(Interface element material)
══════

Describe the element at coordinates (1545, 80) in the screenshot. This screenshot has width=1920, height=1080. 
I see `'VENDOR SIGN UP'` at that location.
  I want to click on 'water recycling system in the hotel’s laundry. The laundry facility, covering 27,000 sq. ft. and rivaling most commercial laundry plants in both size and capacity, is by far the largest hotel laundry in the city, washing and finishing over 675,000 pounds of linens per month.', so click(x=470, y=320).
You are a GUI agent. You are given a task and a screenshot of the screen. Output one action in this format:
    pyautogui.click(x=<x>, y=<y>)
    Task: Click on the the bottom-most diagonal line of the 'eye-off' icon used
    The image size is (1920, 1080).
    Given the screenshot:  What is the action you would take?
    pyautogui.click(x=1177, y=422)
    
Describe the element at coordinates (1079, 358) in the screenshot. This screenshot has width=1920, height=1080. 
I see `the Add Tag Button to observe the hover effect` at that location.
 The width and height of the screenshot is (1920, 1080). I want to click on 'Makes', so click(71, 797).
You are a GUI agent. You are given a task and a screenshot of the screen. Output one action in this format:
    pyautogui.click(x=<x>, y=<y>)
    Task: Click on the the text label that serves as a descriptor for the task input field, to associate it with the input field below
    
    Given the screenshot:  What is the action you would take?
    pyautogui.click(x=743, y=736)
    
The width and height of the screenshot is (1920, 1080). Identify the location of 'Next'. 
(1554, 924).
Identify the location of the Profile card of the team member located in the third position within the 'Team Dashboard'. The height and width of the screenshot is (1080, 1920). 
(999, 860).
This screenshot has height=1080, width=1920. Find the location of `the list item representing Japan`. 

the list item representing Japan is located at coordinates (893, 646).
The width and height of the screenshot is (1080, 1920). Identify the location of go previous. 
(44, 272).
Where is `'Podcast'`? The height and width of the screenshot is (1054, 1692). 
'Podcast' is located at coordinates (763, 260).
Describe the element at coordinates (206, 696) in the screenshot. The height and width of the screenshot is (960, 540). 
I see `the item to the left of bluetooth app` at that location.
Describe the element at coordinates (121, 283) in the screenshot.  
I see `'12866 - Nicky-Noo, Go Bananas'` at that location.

══════

→ **WHAT TO DO**: Convert the part of the material that opens with the line containing "is (1054, 1692)." and closes with the end of the material into a two-column CSV with the columns input and output. Give one row per pair, put each field in quotation marks, and replace line breaks with spaces.

→ **OUTPUT FOR THIS TASK**:
input,output
"Where is `'Podcast'`? The height and width of the screenshot is (1054, 1692).","'Podcast' is located at coordinates (763, 260)."
"Describe the element at coordinates (206, 696) in the screenshot. The height and width of the screenshot is (960, 540).","I see `the item to the left of bluetooth app` at that location."
"Describe the element at coordinates (121, 283) in the screenshot.","I see `'12866 - Nicky-Noo, Go Bananas'` at that location."